Searching the disorganised discussion centre for the course/week in question you can find that these errors affect everyone and go back for a couple of years, never having been fixed. The mentors there help explain, but mentors cannot edit to fix the code as they do not have permission, and the course supervisors have long since disappeared. So you have to submit incorrect code to pass, then fix the code for your personal private code store - as the fixed code generates the correct numerical answers that unfortunately do not match the numerical answers that the grader requires to pass you!

It feels like, in the hurry to get the full specialization out, the final courses go downhill in terms of care & attention in the rush. Then afterwards, all of the errors and badly designed code in the assignments cause many unexpected headaches, nothing to do with DL, and were never fixed or maintained afterwards by the course supervisors.

In the end, the delays caused to me in the final (two) course(s) added at least one extra monthly payment on to my subscription. Overall I can't complain, the specialization is good. But feels abandoned by the lecturer & assistant lecturers since early 2018

by Stephen D

2018年5月13日

It's helpful to have this course since there aren't enough beginner-oriented courses on these topics, especially ones that also get into actual equations like he does. However I think he doesn't provide enough explanations of complicated topics like GRU's and LSTM's. There are lots of confusing aspects of both such technologies, and he could afford to spend even more time in explanation than he does.
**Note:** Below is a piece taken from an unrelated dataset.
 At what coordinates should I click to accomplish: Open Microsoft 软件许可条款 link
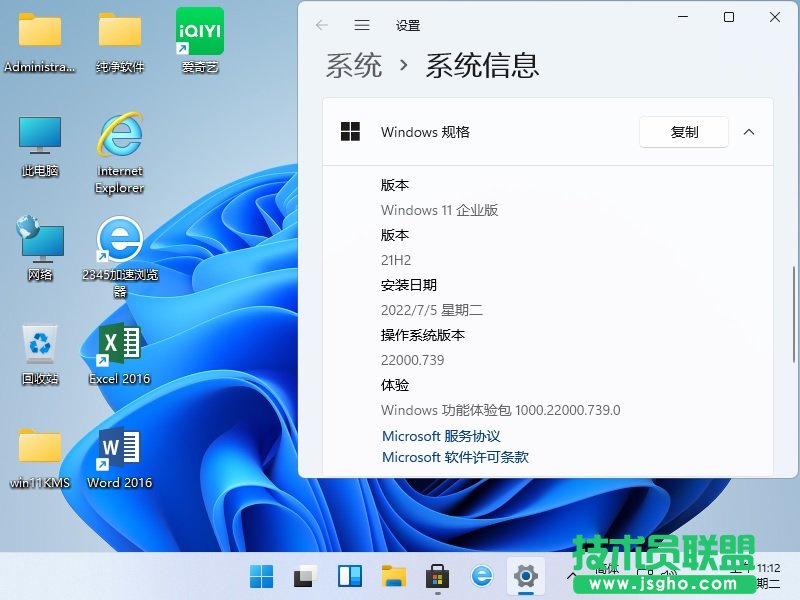[455, 457]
EDIT: I am now on week 2. This course feels rushed and he doesn't take the time to clarify confusing issues - for example, when he first introduces how to learn word embeddings he calls the neural network you use a "language model" even though the network bears no resemblance to the language model we learned in week 1. This really confused me and he doesn't address this point. Also, he variously describes the embeddings as the "input" and the "parameters" of this neural network, even though those are clearly two different things. There are more issues where that came from.
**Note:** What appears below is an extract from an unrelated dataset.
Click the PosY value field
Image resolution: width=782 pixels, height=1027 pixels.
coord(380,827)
Unlike all of his previous courses, I've found myself needing to go to Wikipedia and Google to try to fill in various holes in the presentations here.
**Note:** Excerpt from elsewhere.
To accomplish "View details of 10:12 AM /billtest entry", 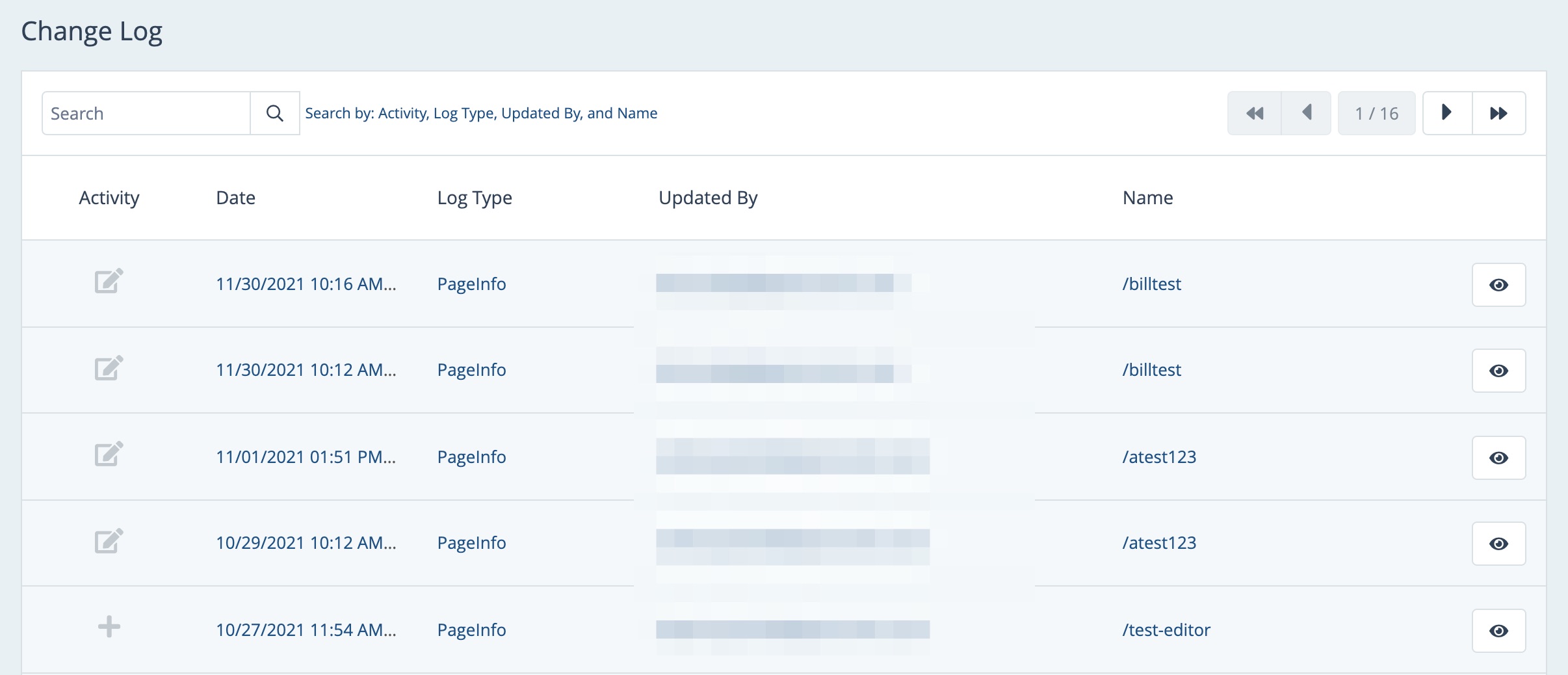I will pos(1498,371).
Also, there is essentially no help on the forums. That isn't the reason for my low rating, since for a cheap course I didn't expect much. Still, it would have been nice if they had tried to do a little bit more there.

by Ramon R

2018年5月8日

Unlike the other courses which Andrew Ng provides, this one contains many spelling mistakes in the programming assignment, the programming assignments are less structured and understandable (missing or wrong information in nearly every assignment) and an introduction to keras is missing. I found it great that the keras framework is an important component of this course, but unlike the tensorflow introduction it is missing here. It is frustrating, when you might have the right functions but no information how to input and determine the correct variables for the functions. Anyway I found the outline of the course very good as it gives a good overview of many methods and how they work. To my mind the consistency of the assignments and also the story telling needs to be improved to reach the level of other courses where Andrew is involved. It appeared more chaotic and the complexity of the algorithms is overwhelming, so a better introduction to how they work, might be appealing. In the end, I worked through it and I gained a basic understanding of keras and RNN algorithms. So it was definitely worth it.